Martin Randall comments on A problem with the most recently published version of CEV

Martin Randall 19 Jan 2025 2:16 UTC
7 points
0
I appreciated the narrow focus of this post on a specific bug in PCEV and a specific criteria to use to catch similar bugs in the future. I was previously suspicious of CEV-like proposals so this didn’t especially change my thinking, but it did affect others. In particular the arbital page on cev now has a note:

Thomas Cederborg correctly observes that Nick Bostrom’s original parliamentary proposal involves a negotiation baseline where each agent has a random chance of becoming dictator, and that this random-dictator baseline gives an outsized and potentially fatal amount of power to spoilants—agents that genuinely and not as a negotiating tactic prefer to invert other agents’ utility functions, or prefer to do things that otherwise happen to minimize those utility functions—if most participants have utility functions with what I’ve termed “negative skew”; i.e. an opposed agent can use the same amount of resource to generate −100 utilons as an aligned agent can use to generate at most +1 utilon. If trolls are 1% of the population, they can demand all resources be used their way as a concession in exchange for not doing harm, relative to the negotiating baseline in which there’s a 1% chance of a troll being randomly appointed dictator. Or to put it more simply, if 1% of the population would prefer to create Hell for all but themselves (as a genuine preference rather than a strategic negotiating baseline) and Hell is 100 times as bad as Heaven is good, compared to nothing, they can steal the entire future if you run a parliamentary procedure running from a random-dictator baseline. I agree with Cederborg that this constitutes more-than-sufficient reason not to start from random-dictator as a negotiation baseline; anyone not smart enough to reliably see this point and scream about it, potentially including Eliezer, is not reliably smart enough to implement CEV; but CEV probably wasn’t a good move for baseline humans to try implementing anyways, even given long times to deliberate at baseline human intelligence. --EY

I think the post would have been a little clearer if it included a smaller scale example as well.
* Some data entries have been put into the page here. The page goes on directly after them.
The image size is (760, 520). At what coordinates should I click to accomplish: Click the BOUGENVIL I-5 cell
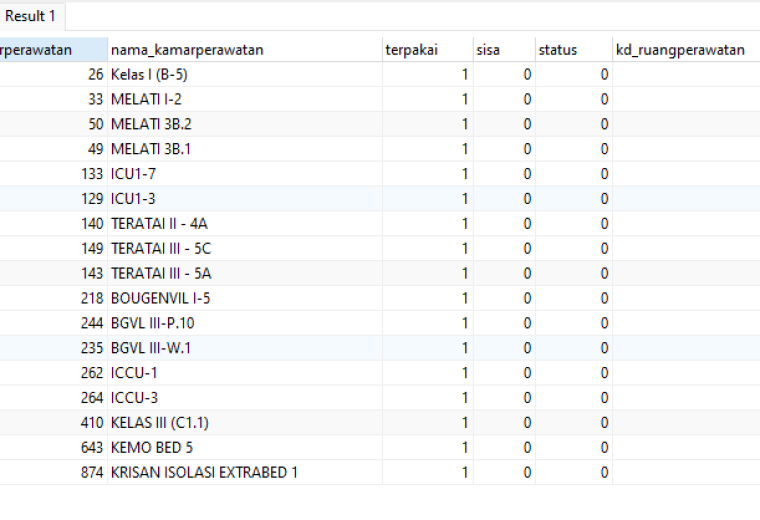pyautogui.click(x=245, y=299)
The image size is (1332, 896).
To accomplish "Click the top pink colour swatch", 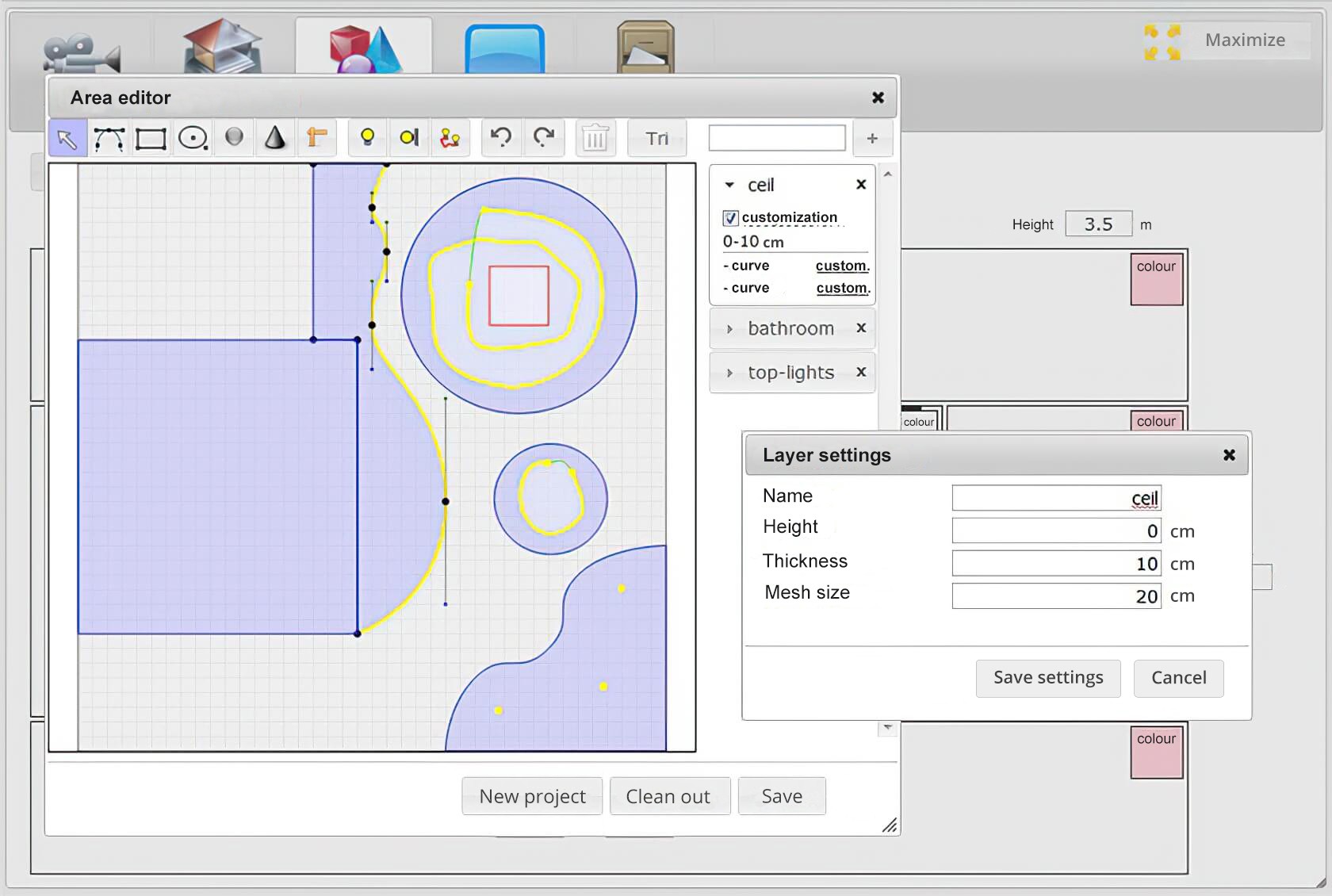I will (1156, 279).
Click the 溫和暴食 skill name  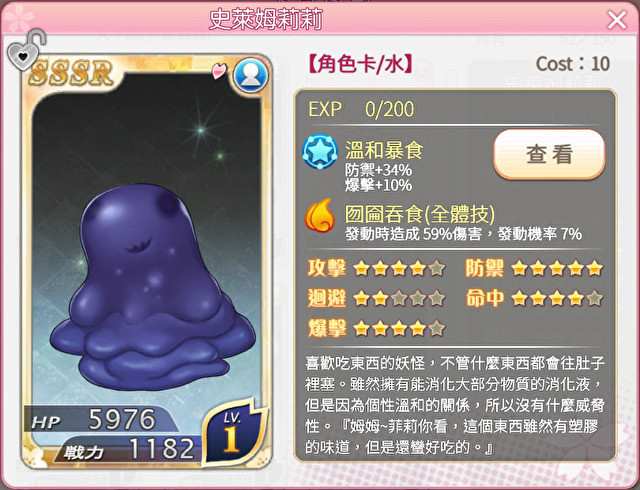click(x=384, y=150)
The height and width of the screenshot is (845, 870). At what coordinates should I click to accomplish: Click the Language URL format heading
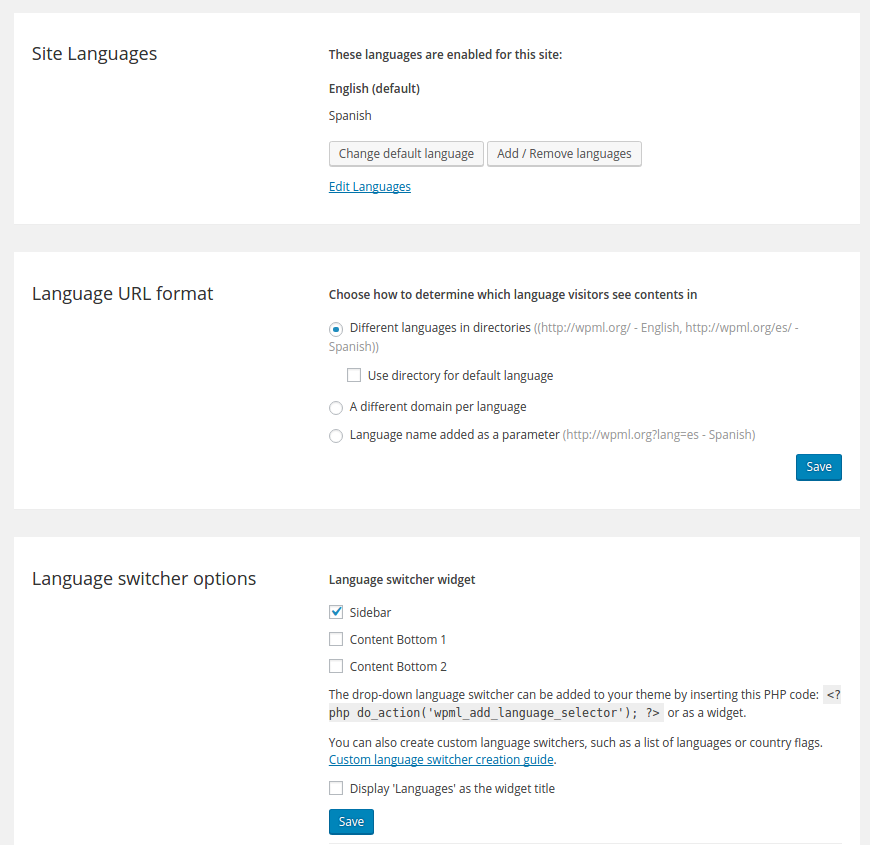(122, 294)
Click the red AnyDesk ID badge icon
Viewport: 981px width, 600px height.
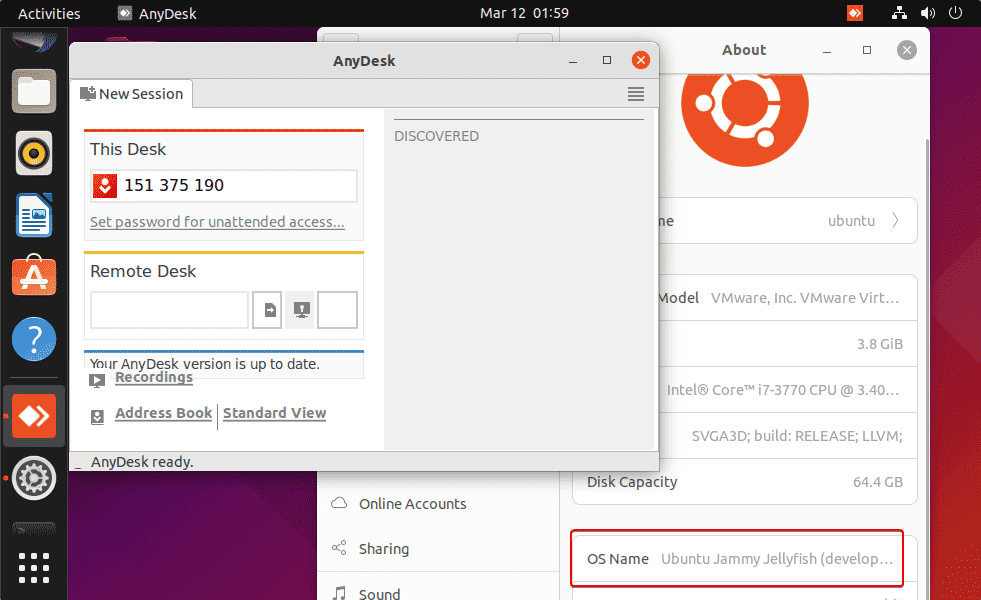click(x=105, y=185)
Some responses focused on the 10^15 years of torture, but the same problem exists at small scales. I think you could still have a suboptimal outcome with five people and two goods (eg, cake and spanking), if one of the people is sadistic. Maybe that wouldn’t be as scarily compelling.

There has been some follow-up work from Cederborg such as the case for more alignment target analysis which I have enjoyed. The work on alignment faking implies that our initial alignment targets may persist even if we later try to change them. On the other hand, I don’t expect actual superintelligent terminal values to be remotely as clean and analyzable as something like PCEV.